EXERCISE DESCRIPTION - Report back every line from the entries below in which the word "cell" occurs.
=== Begin Enclosure ===
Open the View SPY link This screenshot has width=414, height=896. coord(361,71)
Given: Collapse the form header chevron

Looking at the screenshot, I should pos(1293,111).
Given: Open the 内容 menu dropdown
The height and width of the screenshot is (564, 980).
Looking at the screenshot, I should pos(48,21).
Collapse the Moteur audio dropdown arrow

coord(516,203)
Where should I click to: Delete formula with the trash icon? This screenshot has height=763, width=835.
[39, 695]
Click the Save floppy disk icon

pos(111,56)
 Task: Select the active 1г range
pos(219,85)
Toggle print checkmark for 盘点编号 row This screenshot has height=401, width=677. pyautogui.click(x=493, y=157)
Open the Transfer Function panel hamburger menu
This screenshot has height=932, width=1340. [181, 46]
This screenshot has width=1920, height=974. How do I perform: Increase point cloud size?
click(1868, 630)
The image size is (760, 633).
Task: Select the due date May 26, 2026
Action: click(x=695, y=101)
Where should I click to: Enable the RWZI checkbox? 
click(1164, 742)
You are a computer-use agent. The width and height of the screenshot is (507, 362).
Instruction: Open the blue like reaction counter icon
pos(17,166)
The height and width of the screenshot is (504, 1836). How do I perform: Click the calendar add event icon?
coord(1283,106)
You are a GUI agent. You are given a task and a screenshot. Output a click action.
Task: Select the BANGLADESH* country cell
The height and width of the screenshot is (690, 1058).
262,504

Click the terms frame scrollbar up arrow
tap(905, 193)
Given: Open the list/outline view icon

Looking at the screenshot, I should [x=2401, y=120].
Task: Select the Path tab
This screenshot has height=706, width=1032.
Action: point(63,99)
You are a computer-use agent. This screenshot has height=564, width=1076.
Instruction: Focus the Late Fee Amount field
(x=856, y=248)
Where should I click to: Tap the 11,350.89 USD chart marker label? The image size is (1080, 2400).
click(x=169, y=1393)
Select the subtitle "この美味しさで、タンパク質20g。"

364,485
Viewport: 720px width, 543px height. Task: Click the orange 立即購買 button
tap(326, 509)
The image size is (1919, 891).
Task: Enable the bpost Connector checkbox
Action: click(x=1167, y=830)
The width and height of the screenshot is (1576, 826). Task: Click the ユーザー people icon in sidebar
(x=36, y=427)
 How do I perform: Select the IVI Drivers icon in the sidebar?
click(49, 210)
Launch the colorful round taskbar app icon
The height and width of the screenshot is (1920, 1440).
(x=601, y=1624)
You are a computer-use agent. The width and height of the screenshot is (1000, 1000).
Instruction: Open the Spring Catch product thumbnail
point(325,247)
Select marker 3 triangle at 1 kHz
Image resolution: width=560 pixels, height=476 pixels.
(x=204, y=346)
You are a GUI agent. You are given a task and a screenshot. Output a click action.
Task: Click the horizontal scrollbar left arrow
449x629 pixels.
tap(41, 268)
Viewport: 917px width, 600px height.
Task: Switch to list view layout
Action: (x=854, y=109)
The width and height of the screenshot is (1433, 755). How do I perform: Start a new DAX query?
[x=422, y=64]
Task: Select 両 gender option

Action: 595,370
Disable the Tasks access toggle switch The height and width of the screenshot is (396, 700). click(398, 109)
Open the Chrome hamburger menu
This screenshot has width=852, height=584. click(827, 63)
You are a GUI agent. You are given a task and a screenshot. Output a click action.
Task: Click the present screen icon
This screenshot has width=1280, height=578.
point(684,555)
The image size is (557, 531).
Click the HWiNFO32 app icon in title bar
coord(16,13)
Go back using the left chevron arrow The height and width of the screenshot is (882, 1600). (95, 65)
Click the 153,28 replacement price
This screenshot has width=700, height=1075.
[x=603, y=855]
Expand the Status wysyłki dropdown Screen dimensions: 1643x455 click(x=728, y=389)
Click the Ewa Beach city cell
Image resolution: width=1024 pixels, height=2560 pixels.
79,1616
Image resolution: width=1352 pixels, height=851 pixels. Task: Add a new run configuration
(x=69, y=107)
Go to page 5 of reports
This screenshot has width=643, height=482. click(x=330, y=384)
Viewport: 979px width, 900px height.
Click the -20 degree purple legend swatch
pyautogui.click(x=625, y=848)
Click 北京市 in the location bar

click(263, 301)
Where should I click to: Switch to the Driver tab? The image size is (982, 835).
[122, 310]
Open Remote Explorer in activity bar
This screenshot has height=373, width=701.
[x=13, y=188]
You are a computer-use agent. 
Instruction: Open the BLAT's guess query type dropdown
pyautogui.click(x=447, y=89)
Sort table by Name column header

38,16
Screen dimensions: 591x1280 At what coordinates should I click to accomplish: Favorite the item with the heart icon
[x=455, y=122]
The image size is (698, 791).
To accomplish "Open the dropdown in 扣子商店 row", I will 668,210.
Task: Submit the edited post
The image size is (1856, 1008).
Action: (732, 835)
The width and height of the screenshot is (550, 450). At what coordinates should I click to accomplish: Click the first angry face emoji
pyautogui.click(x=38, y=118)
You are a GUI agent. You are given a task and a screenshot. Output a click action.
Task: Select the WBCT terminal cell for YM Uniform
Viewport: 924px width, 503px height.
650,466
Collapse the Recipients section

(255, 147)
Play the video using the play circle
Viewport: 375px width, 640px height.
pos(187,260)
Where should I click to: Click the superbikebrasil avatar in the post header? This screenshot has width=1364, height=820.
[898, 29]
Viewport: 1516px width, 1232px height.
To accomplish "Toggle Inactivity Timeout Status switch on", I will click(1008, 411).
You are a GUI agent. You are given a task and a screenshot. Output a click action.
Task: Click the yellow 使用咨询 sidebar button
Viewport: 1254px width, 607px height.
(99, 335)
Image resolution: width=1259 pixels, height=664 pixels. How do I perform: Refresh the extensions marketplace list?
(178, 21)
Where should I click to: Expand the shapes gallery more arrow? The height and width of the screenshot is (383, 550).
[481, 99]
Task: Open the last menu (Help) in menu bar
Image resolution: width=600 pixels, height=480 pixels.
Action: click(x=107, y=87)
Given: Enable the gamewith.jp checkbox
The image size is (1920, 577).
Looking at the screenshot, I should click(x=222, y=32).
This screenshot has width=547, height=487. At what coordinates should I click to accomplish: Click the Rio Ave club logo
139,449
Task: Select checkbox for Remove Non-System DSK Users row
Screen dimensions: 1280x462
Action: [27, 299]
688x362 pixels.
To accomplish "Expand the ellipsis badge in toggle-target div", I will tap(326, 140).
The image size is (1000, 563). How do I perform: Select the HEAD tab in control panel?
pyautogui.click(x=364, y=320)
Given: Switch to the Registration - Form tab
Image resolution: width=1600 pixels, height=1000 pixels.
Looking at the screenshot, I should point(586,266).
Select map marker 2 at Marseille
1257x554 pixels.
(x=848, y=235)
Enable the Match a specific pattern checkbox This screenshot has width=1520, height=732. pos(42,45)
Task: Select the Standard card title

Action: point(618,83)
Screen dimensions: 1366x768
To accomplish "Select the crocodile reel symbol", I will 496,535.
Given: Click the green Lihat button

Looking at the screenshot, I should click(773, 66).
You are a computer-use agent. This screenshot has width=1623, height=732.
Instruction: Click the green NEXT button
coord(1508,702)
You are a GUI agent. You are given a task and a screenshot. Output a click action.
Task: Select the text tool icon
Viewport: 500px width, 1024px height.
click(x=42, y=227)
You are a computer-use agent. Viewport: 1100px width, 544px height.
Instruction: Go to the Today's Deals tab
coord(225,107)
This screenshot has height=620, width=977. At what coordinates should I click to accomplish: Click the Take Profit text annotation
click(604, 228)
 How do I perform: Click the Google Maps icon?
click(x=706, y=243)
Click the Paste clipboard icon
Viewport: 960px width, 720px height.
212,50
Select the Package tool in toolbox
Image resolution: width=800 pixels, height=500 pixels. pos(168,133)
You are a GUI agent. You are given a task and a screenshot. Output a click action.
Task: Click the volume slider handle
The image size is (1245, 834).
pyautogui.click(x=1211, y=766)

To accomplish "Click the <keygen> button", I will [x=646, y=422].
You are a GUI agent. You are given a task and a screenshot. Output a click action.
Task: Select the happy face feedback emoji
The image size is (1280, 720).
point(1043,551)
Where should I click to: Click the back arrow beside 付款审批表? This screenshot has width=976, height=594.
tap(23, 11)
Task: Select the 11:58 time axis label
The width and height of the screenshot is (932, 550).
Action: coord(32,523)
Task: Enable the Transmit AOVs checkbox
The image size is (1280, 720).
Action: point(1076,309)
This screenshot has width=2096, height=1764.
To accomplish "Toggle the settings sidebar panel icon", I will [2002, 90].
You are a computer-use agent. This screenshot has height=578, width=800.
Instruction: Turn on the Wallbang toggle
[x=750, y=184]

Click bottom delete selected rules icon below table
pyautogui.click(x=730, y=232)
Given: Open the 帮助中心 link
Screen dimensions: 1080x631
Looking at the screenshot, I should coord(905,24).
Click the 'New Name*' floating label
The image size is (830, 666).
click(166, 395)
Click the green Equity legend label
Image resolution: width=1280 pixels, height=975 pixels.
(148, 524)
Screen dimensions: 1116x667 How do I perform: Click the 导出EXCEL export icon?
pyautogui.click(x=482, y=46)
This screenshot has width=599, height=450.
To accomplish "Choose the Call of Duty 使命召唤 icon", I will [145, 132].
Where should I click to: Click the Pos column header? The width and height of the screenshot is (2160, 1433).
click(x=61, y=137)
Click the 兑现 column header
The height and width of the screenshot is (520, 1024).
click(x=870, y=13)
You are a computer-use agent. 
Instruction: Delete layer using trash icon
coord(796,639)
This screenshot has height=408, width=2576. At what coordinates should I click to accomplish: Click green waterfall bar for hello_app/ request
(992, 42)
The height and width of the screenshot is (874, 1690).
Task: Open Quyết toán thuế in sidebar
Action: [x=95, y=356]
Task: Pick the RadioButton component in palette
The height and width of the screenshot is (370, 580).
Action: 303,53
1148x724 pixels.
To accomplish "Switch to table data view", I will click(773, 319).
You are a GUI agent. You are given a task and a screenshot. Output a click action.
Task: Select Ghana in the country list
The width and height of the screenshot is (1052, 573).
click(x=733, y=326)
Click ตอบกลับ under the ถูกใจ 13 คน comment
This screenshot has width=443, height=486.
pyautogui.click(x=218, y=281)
=== End Enclosure ===
ANSWER BOX -
Task: Select the BANGLADESH* country cell
Click the Ewa Beach city cell
Task: Select the WBCT terminal cell for YM Uniform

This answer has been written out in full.